■ **DOCUMENT SECTION**:
##############################

The investigators found that all 18 patients who successfully completed low-level light therapy did so without any complications. Interestingly, the helmet proved feasible for all patients, even those with subgaleal hemorrhage or soft tissue swelling and those for whom small dressings had been applied to portions of the head.
The study showed a reduction in all symptom scores for patients who received low-level light therapy. However, these changes were not statistically significantly different from those in the sham therapy group. This finding, Gupta said, suggests that low-level light therapy is safe in the acute stage of TBI.
Measures of neuroreactivity also differed between the two groups. Although the passage of time had a statistically significant effect on most diffusion parameters in both groups, the parameters differed by treatment status.
Radial diffusivity, mean diffusivity, and fractional anisotropy all showed significant time and treatment interactions at the 3-month time point in patients treated with low-level light therapy.
“Most people don’t realize that in the near-infrared spectrum, the skull is very transparent to light. So about 3% of the light that we are applying transcranially will reach the surface of the brain, and a good number of those photons go fairly deep into the brain,” said Gupta.

##############################

■ **DATA RECORDS**:

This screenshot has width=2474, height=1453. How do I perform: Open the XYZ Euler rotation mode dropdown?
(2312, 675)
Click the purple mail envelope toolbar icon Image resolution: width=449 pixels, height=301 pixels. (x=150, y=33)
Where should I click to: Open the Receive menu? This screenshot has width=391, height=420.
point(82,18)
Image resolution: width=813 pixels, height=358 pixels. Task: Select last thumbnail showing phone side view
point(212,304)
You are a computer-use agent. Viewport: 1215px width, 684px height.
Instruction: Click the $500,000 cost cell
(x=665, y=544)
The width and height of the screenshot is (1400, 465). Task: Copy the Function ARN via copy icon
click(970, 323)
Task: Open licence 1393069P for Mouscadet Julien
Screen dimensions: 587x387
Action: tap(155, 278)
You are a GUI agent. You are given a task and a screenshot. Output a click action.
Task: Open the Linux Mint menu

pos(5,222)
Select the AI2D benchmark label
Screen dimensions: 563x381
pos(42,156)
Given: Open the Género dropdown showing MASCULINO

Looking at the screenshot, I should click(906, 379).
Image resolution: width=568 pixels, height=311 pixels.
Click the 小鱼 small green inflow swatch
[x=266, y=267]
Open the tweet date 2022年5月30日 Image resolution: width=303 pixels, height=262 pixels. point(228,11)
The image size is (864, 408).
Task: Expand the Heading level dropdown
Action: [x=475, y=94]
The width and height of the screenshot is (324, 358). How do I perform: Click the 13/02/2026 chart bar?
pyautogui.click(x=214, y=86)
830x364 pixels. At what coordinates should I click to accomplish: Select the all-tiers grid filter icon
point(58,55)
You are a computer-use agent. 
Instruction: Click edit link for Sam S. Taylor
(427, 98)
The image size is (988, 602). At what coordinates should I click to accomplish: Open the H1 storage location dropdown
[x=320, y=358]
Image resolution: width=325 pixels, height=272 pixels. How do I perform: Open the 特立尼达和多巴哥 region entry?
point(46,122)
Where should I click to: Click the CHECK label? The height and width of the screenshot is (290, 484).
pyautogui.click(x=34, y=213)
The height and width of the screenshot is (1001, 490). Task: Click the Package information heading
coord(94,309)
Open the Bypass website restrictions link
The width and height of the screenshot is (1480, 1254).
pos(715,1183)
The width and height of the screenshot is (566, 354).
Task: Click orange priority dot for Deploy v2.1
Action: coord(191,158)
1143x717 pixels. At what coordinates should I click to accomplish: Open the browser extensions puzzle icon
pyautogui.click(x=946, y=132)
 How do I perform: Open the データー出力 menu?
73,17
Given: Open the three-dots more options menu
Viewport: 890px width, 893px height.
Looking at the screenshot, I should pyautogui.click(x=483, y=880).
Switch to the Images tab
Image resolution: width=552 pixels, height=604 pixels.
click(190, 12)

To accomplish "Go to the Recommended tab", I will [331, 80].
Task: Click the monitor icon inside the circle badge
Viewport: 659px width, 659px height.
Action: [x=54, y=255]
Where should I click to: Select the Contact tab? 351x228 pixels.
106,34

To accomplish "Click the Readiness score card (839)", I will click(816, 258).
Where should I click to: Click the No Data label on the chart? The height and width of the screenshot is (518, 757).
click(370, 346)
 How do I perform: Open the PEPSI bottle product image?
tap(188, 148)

##############################

■ **WHAT YOU WILL DO**:
Continue the article on low-level light therapy for traumatic brain injury, picking up after its final sentence.

■ **RESPONSE BOX**:
The study was not without limitations, which included its lack of power to assess the efficacy of low-level light therapy on the symptom burden of moderate TBI. The researchers also acknowledge that the trial did not include 6- or 12-month follow-up MRI scans.
Although Gupta was quick to acknowledge the preliminary nature of the investigation, he and his colleagues are confident that it shows the feasibility and safety of low-level light therapy in this patient population.
What’s more, the results provide what the researchers note is the first direct evidence that transcranial low-level light therapy targets and engages the neural substrates that may play a role in the pathophysiologic effects of moderate TBI.
Given these potential benefits, the investigators believe low-level light therapy has the potential to have a marked clinical effect for these patients.
“There are very few interventions that are known to be effective and useful after traumatic brain injury, and here now we have an intervention that is easy to administer, portable, and as we have shown, is safe,” he said.
“While we have yet to demonstrate any effectiveness with low-level light therapy, if we do establish such efficacy, then it becomes a technology that is very easily applied, very available, and very inexpensive. You can have it anywhere there’s a risk of injury,” he added.
In an accompanying commentary, Juliana Belo Diniz, MD, PhD, of the Faculdade de Medicina da Universidade de São Paulo, São Paulo, Brazil, noted that short of preventing TBI from occurring in the first place, secondary and tertiary prevention efforts may help stem the development of disability after head trauma.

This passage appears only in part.